Thursday 6 June 2019

Humans causing shrinking of nature as larger animals die off


Average size of wild animals predicted to fall by a quarter in 100 years through extinctions
Damian Carrington Environment editor
Thu 23 May 2019 10.00 BSTLast modified on Thu 23 May 2019 18.25 BST
Humanity’s ongoing destruction of wildlife will lead to a shrinking of nature, with the average body size of animals falling by a quarter, a study predicts.
The researchers estimate that more than 1,000 larger species of mammals and birds will go extinct in the next century, from rhinos to eagles. They say this could lead to the collapse of ecosystems that humans rely on for food and clean water.
Humans have wiped out most large creatures from all inhabited continents apart from Africa over the last 125,000 years.
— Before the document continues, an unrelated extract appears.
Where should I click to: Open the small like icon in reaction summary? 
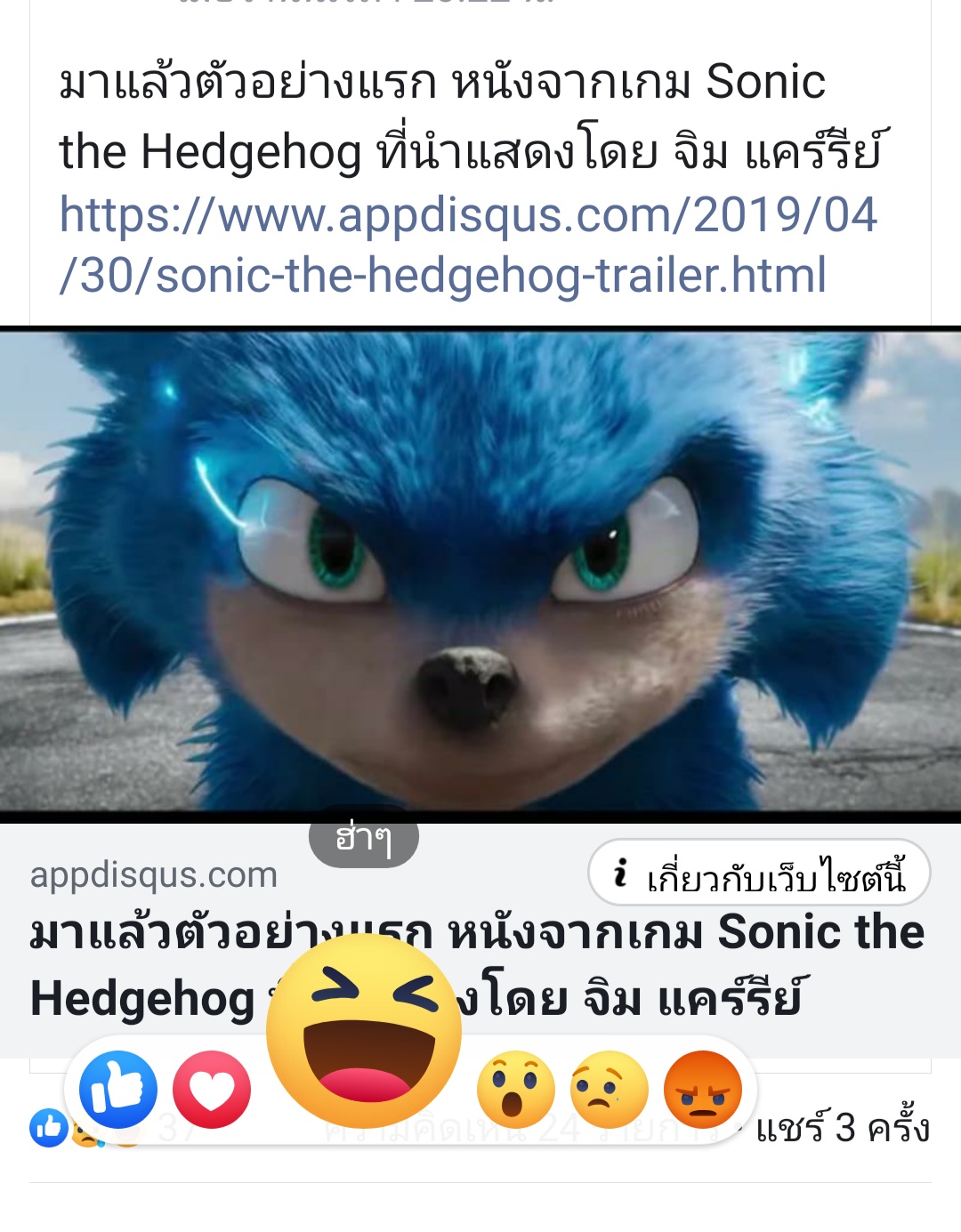49,1128
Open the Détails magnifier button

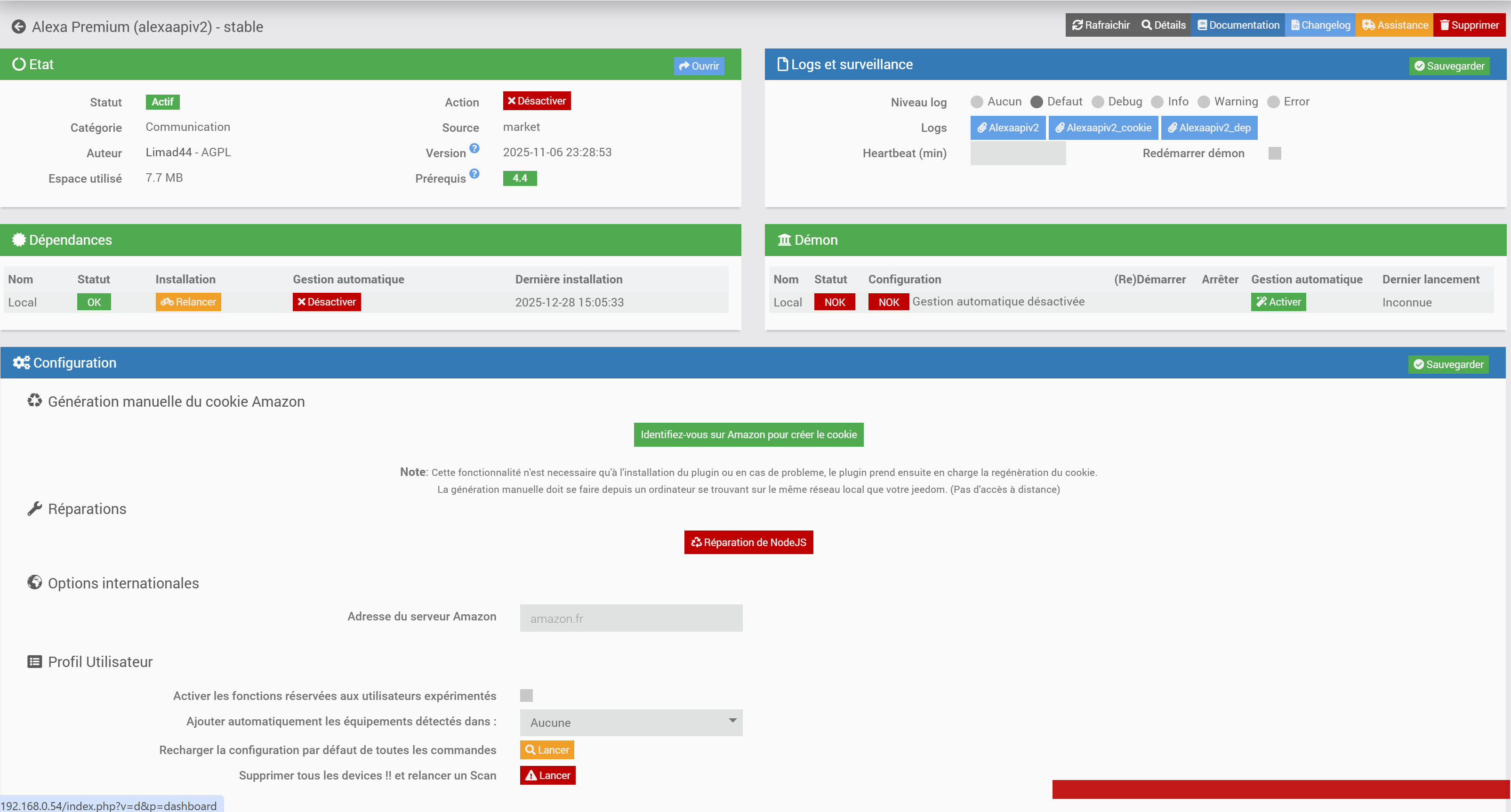pos(1163,25)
This annihilation will accelerate rapidly in the coming years, according to the research.
The future extinctions can be avoided if radical action is taken to protect wildlife and restore habitats, and the scientists say the new work can help focus efforts on key species.
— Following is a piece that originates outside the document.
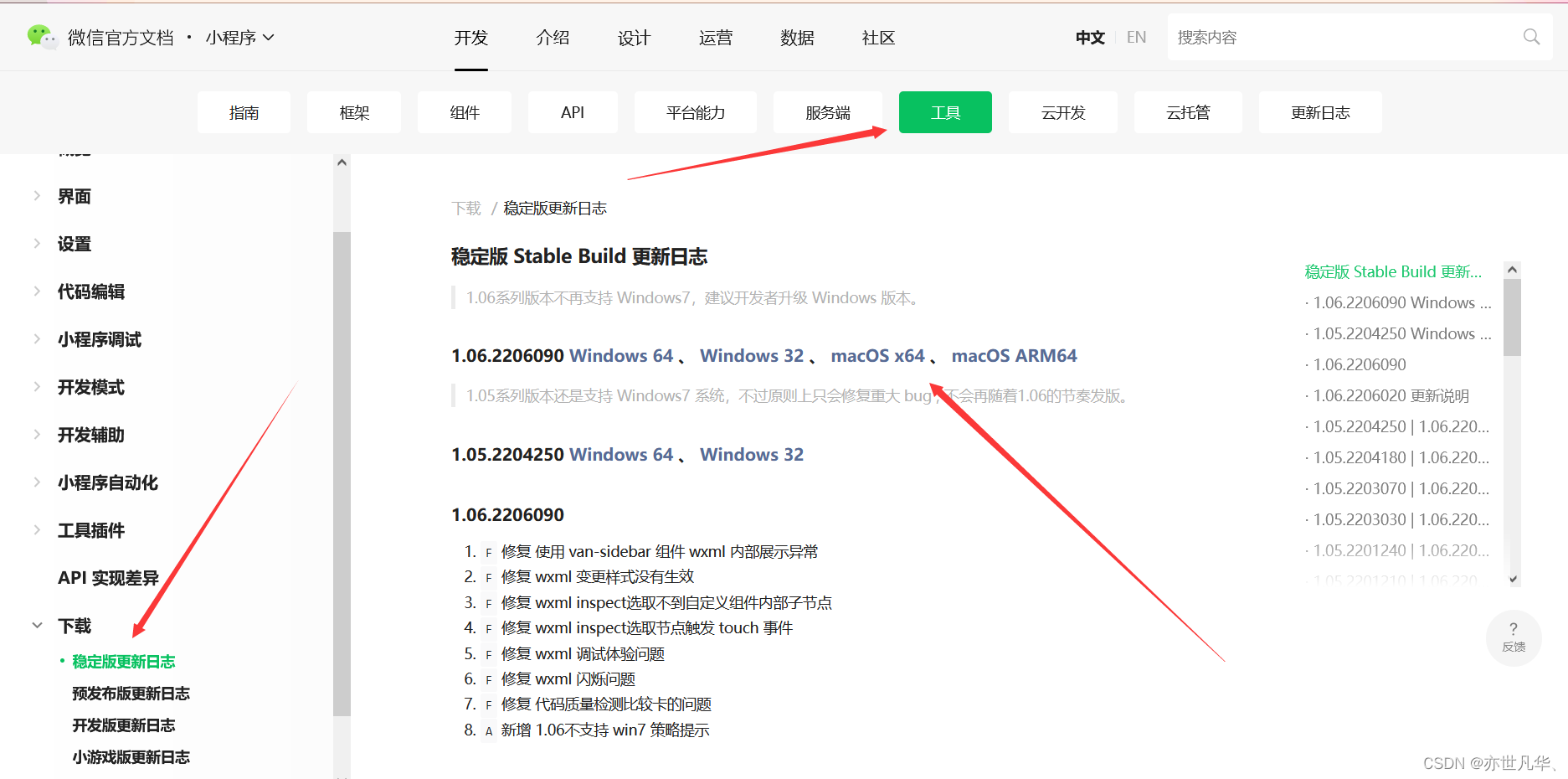
Task: Select the 工具 toolbar tab
Action: pos(944,111)
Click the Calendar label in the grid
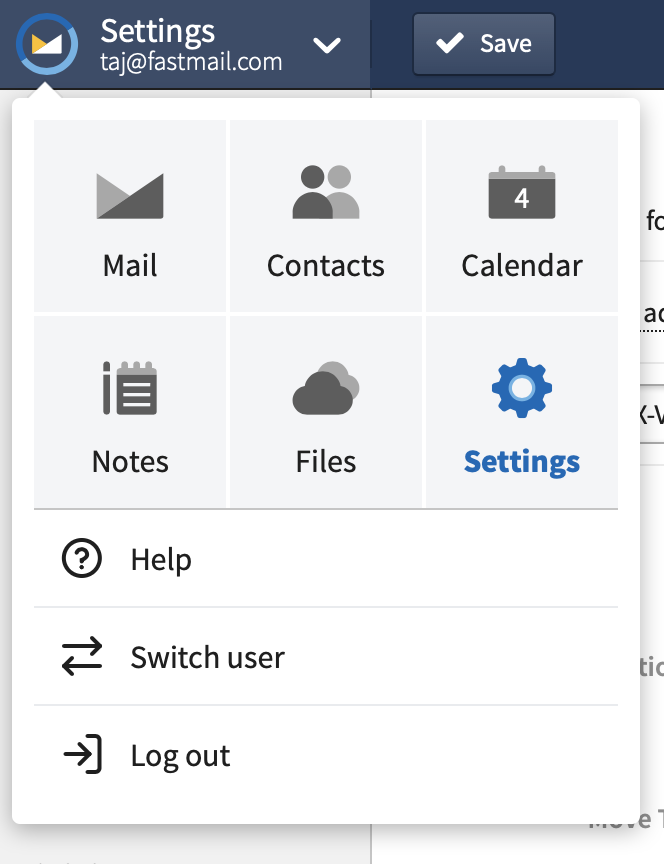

Animal populations have fallen by 60% since 1970, suggesting a sixth mass extinction of life on Earth is under way caused by the razing of wild areas, hunting and intensive farming. Scientists said this month that human society was in danger from the decline of the Earth’s natural life-support systems, with half of natural ecosystems now destroyed and a total of a million species at risk of extinction.
“It is worrying that we are losing these big species when we don’t know their full role,” said Robert Cooke, at the University of Southampton, who led the new research. “Without them, things could begin to degrade quite quickly. Ecosystems could start to collapse and become not what we need to survive.”
Chris Carbone, of the ZSL Institute of Zoology in London, said: “This study predicts extinction rates that dwarf those recorded between recent ice ages and suggests that larger species are the most vulnerable. I wouldn’t be surprised if the situation for many larger animals is worse than the researchers suggest as their decline is exacerbated by selective poaching and the illegal wildlife trade.”